▶ [TASK BRIEF]: Turn the listing below into a numbered list with one line per item, leaving out any blank lines.
>> START
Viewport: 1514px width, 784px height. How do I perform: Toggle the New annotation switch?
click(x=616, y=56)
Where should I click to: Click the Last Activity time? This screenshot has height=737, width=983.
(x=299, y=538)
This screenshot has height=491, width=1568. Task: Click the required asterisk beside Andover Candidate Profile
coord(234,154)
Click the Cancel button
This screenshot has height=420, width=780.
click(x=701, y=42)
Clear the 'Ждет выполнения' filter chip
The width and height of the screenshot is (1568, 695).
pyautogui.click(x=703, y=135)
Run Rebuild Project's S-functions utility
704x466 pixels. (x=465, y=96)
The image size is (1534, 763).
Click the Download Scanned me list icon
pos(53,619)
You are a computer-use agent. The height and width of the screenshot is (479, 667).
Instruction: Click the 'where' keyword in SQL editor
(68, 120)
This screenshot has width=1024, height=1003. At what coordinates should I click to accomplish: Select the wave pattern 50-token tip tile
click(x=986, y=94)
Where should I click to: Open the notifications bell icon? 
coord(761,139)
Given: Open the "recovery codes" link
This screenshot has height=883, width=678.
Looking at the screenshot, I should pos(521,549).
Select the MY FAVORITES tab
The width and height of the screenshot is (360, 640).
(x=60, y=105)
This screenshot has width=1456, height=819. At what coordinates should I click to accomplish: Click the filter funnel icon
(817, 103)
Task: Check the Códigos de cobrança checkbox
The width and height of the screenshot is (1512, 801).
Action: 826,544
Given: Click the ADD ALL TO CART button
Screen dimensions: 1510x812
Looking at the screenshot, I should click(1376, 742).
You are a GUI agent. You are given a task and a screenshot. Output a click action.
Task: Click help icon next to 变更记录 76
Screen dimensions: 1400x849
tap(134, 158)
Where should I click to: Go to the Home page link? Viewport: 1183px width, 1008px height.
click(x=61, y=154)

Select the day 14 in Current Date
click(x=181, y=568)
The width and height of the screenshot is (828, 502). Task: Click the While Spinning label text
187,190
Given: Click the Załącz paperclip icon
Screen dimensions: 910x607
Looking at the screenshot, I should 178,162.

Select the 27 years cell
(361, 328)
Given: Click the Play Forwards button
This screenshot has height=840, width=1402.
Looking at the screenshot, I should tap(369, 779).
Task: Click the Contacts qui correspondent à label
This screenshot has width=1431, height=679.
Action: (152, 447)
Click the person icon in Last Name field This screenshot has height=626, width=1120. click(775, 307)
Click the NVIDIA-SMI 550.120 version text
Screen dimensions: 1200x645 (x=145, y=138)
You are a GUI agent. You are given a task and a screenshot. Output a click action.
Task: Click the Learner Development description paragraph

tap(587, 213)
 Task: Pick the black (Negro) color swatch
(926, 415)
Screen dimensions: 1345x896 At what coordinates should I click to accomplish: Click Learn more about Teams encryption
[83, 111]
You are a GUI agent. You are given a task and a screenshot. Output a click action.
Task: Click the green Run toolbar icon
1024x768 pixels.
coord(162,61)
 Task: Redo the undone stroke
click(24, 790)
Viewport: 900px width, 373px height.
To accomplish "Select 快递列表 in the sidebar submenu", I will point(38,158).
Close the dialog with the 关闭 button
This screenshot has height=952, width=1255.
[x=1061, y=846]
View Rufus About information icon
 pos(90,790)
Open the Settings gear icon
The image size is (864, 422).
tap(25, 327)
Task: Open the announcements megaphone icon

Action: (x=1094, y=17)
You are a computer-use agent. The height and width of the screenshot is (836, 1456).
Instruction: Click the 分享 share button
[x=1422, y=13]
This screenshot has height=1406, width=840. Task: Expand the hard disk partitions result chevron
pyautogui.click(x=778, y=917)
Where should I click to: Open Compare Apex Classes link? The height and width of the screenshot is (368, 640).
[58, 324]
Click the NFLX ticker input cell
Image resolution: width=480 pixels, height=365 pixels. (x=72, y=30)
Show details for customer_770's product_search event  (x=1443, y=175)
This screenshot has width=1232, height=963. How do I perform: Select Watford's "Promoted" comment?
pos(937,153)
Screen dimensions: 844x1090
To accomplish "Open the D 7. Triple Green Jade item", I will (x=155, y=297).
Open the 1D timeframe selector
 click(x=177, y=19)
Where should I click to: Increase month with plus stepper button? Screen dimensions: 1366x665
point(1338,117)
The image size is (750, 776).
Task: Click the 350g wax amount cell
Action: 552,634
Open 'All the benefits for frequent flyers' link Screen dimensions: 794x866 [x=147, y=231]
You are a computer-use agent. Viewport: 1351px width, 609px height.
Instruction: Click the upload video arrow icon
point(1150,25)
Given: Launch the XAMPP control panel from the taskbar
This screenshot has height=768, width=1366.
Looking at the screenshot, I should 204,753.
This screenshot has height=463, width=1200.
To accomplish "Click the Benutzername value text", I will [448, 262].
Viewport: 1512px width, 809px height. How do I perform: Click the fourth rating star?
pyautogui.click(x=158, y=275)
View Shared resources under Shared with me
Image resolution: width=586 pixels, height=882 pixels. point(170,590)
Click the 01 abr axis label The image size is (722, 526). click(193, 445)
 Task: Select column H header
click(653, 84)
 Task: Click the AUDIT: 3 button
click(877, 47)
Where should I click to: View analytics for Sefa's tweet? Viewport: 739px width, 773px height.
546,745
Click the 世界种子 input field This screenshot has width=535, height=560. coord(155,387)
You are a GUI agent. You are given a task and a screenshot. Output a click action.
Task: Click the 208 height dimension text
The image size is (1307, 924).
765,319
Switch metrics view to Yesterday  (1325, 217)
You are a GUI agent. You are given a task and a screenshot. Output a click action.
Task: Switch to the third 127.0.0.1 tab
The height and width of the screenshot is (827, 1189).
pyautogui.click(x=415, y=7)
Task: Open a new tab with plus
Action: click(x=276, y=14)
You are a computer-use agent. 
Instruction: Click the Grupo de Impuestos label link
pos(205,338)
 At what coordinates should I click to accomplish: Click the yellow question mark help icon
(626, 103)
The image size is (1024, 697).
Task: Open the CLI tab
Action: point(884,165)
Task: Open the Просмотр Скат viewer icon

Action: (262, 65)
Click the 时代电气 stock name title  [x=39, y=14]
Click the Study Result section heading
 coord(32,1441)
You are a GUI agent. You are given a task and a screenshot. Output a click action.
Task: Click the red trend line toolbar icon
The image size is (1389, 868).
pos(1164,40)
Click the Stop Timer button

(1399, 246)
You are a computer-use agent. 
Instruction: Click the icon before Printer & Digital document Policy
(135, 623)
>> END
▶ [FINAL RESULT]:
1. Viewport: 1514px width, 784px height. How do I perform: Toggle the New annotation switch?
2. click(x=616, y=56)
3. Where should I click to: Click the Last Activity time? This screenshot has height=737, width=983.
4. (x=299, y=538)
5. This screenshot has height=491, width=1568. Task: Click the required asterisk beside Andover Candidate Profile
6. coord(234,154)
7. Click the Cancel button
8. This screenshot has height=420, width=780.
9. click(x=701, y=42)
10. Clear the 'Ждет выполнения' filter chip
11. The width and height of the screenshot is (1568, 695).
12. pyautogui.click(x=703, y=135)
13. Run Rebuild Project's S-functions utility
14. 704x466 pixels. (x=465, y=96)
15. The image size is (1534, 763).
16. Click the Download Scanned me list icon
17. pos(53,619)
18. You are a computer-use agent. The height and width of the screenshot is (479, 667).
19. Instruction: Click the 'where' keyword in SQL editor
20. (68, 120)
21. This screenshot has width=1024, height=1003. At what coordinates should I click to accomplish: Select the wave pattern 50-token tip tile
22. click(x=986, y=94)
23. Where should I click to: Open the notifications bell icon? 
24. coord(761,139)
25. Given: Open the "recovery codes" link
26. This screenshot has height=883, width=678.
27. Looking at the screenshot, I should pos(521,549).
28. Select the MY FAVORITES tab
29. The width and height of the screenshot is (360, 640).
30. (x=60, y=105)
31. This screenshot has width=1456, height=819. At what coordinates should I click to accomplish: Click the filter funnel icon
32. (817, 103)
33. Task: Check the Códigos de cobrança checkbox
34. The width and height of the screenshot is (1512, 801).
35. Action: 826,544
36. Given: Click the ADD ALL TO CART button
37. Screen dimensions: 1510x812
38. Looking at the screenshot, I should click(1376, 742).
39. You are a GUI agent. You are given a task and a screenshot. Output a click action.
40. Task: Click help icon next to 变更记录 76
41. Screen dimensions: 1400x849
42. tap(134, 158)
43. Where should I click to: Go to the Home page link? Viewport: 1183px width, 1008px height.
44. click(x=61, y=154)
45. Select the day 14 in Current Date
46. click(x=181, y=568)
47. The width and height of the screenshot is (828, 502). Task: Click the While Spinning label text
48. 187,190
49. Given: Click the Załącz paperclip icon
50. Screen dimensions: 910x607
51. Looking at the screenshot, I should 178,162.
52. Select the 27 years cell
53. (361, 328)
54. Given: Click the Play Forwards button
55. This screenshot has height=840, width=1402.
56. Looking at the screenshot, I should tap(369, 779).
57. Task: Click the Contacts qui correspondent à label
58. This screenshot has width=1431, height=679.
59. Action: (152, 447)
60. Click the person icon in Last Name field This screenshot has height=626, width=1120. click(775, 307)
61. Click the NVIDIA-SMI 550.120 version text
62. Screen dimensions: 1200x645 (x=145, y=138)
63. You are a GUI agent. You are given a task and a screenshot. Output a click action.
64. Task: Click the Learner Development description paragraph
65. tap(587, 213)
66.  Task: Pick the black (Negro) color swatch
67. (926, 415)
68. Screen dimensions: 1345x896 At what coordinates should I click to accomplish: Click Learn more about Teams encryption
69. [83, 111]
70. You are a GUI agent. You are given a task and a screenshot. Output a click action.
71. Task: Click the green Run toolbar icon
72. 1024x768 pixels.
73. coord(162,61)
74.  Task: Redo the undone stroke
75. click(24, 790)
76. Viewport: 900px width, 373px height.
77. To accomplish "Select 快递列表 in the sidebar submenu", I will point(38,158).
78. Close the dialog with the 关闭 button
79. This screenshot has height=952, width=1255.
80. [x=1061, y=846]
81. View Rufus About information icon
82.  pos(90,790)
83. Open the Settings gear icon
84. The image size is (864, 422).
85. tap(25, 327)
86. Task: Open the announcements megaphone icon
87. Action: (x=1094, y=17)
88. You are a computer-use agent. The height and width of the screenshot is (836, 1456).
89. Instruction: Click the 分享 share button
90. [x=1422, y=13]
91. This screenshot has height=1406, width=840. Task: Expand the hard disk partitions result chevron
92. pyautogui.click(x=778, y=917)
93. Where should I click to: Open Compare Apex Classes link? The height and width of the screenshot is (368, 640).
94. [58, 324]
95. Click the NFLX ticker input cell
96. Image resolution: width=480 pixels, height=365 pixels. (x=72, y=30)
97. Show details for customer_770's product_search event  (x=1443, y=175)
98. This screenshot has width=1232, height=963. How do I perform: Select Watford's "Promoted" comment?
99. pos(937,153)
100. Screen dimensions: 844x1090
101. To accomplish "Open the D 7. Triple Green Jade item", I will (x=155, y=297).
102. Open the 1D timeframe selector
103.  click(x=177, y=19)
104. Where should I click to: Increase month with plus stepper button? Screen dimensions: 1366x665
105. point(1338,117)
106. The image size is (750, 776).
107. Task: Click the 350g wax amount cell
108. Action: 552,634
109. Open 'All the benefits for frequent flyers' link Screen dimensions: 794x866 [x=147, y=231]
110. You are a computer-use agent. Viewport: 1351px width, 609px height.
111. Instruction: Click the upload video arrow icon
112. point(1150,25)
113. Given: Launch the XAMPP control panel from the taskbar
114. This screenshot has height=768, width=1366.
115. Looking at the screenshot, I should 204,753.
116. This screenshot has height=463, width=1200.
117. To accomplish "Click the Benutzername value text", I will [448, 262].
118. Viewport: 1512px width, 809px height. How do I perform: Click the fourth rating star?
119. pyautogui.click(x=158, y=275)
120. View Shared resources under Shared with me
121. Image resolution: width=586 pixels, height=882 pixels. point(170,590)
122. Click the 01 abr axis label The image size is (722, 526). click(193, 445)
123.  Task: Select column H header
124. click(653, 84)
125.  Task: Click the AUDIT: 3 button
126. click(877, 47)
127. Where should I click to: View analytics for Sefa's tweet? Viewport: 739px width, 773px height.
128. 546,745
129. Click the 世界种子 input field This screenshot has width=535, height=560. coord(155,387)
130. You are a GUI agent. You are given a task and a screenshot. Output a click action.
131. Task: Click the 208 height dimension text
132. The image size is (1307, 924).
133. 765,319
134. Switch metrics view to Yesterday  (1325, 217)
135. You are a GUI agent. You are given a task and a screenshot. Output a click action.
136. Task: Switch to the third 127.0.0.1 tab
137. The height and width of the screenshot is (827, 1189).
138. pyautogui.click(x=415, y=7)
139. Task: Open a new tab with plus
140. Action: click(x=276, y=14)
141. You are a computer-use agent. 
142. Instruction: Click the Grupo de Impuestos label link
143. pos(205,338)
144.  At what coordinates should I click to accomplish: Click the yellow question mark help icon
145. (626, 103)
146. The image size is (1024, 697).
147. Task: Open the CLI tab
148. Action: point(884,165)
149. Task: Open the Просмотр Скат viewer icon
150. Action: (262, 65)
151. Click the 时代电气 stock name title  [x=39, y=14]
152. Click the Study Result section heading
153.  coord(32,1441)
154. You are a GUI agent. You are given a task and a screenshot. Output a click action.
155. Task: Click the red trend line toolbar icon
156. The image size is (1389, 868).
157. pos(1164,40)
158. Click the Stop Timer button
159. (1399, 246)
160. You are a computer-use agent. 
161. Instruction: Click the icon before Printer & Digital document Policy
162. (135, 623)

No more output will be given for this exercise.